Congress ordered the department last year to start accepting irradiation as a method of sanitizing meat for the school lunch program. Irradiated meat has been allowed in grocery stores since 1999, when the Agriculture Department concluded the benefits — preventing food poisoning — outweighed any risk of side effects.
Eric Bost, head of the department's Food and Nutrition Service, which overseas the school lunch program, said he doesn't know yet how much irradiated hamburger the government will purchase.
An estimated 132 million pounds of ground beef, at a price of $1.25 per pound, was provided to schools in the lunch program last year. Irradiated hamburger costs up to 20 cents more per pound.
"Each school district will have the option to choose between irradiated and non-irradiated ground beef products and will decide how to notify parents and students if they choose to offer them," Bost said.
So far, only one local school system — Point Arena, Calif., with 500 students — has outright rejected using irradiated meat in its lunch program, according to Public Citizen, a group that contends researchers have yet to prove the meat won't cause cancer.
"We're very fearful of what will happen when we go through a whole generation of kids that have been consuming this stuff," said Tony Corbo, a spokesman for the group. "They're going to use the kids as an experiment."
Research shows that most of the radiation passes through without being absorbed. The small amount that does remain kills the bacteria.
Studies on laboratory animals "for over the last 30 to 40 years, not only in the United States but worldwide, have shown there is no health effect that is detrimental to people," Murano said.

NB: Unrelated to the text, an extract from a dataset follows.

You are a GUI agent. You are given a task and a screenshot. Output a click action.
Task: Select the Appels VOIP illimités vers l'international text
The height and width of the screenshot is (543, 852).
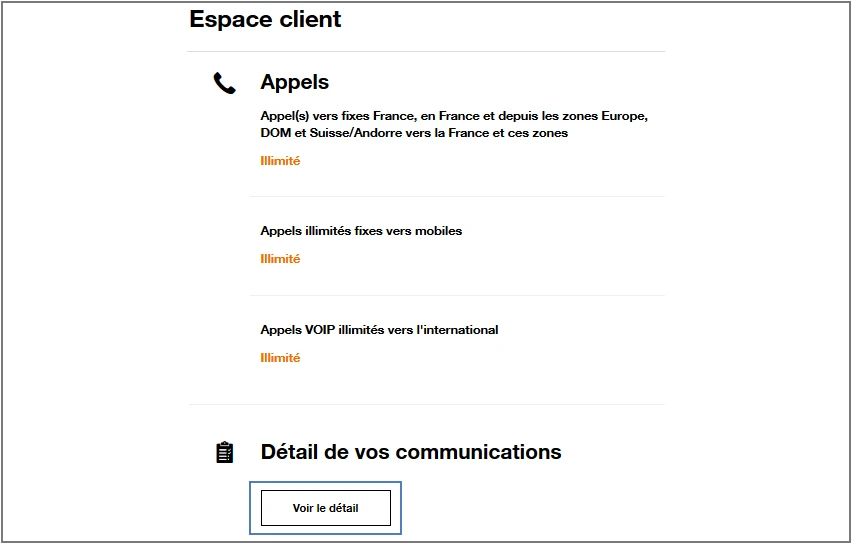[x=379, y=330]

The Agriculture Department has begun an information campaign on irradiated meat after research indicated consumers have been slow to accept it partly because they have not been told of benefits. The department plans to send out brochures to schools for distribution to parents.
Irradiated meat carries a radura symbol, resembling a flower in the middle of a circle. Packages also carry a message explaining to consumers that the meat has been treated with irradiation.
Bost said the department will encourage school systems to label irradiated meat in lunch lines and notify parents that it is being served, but added that the government cannot require either.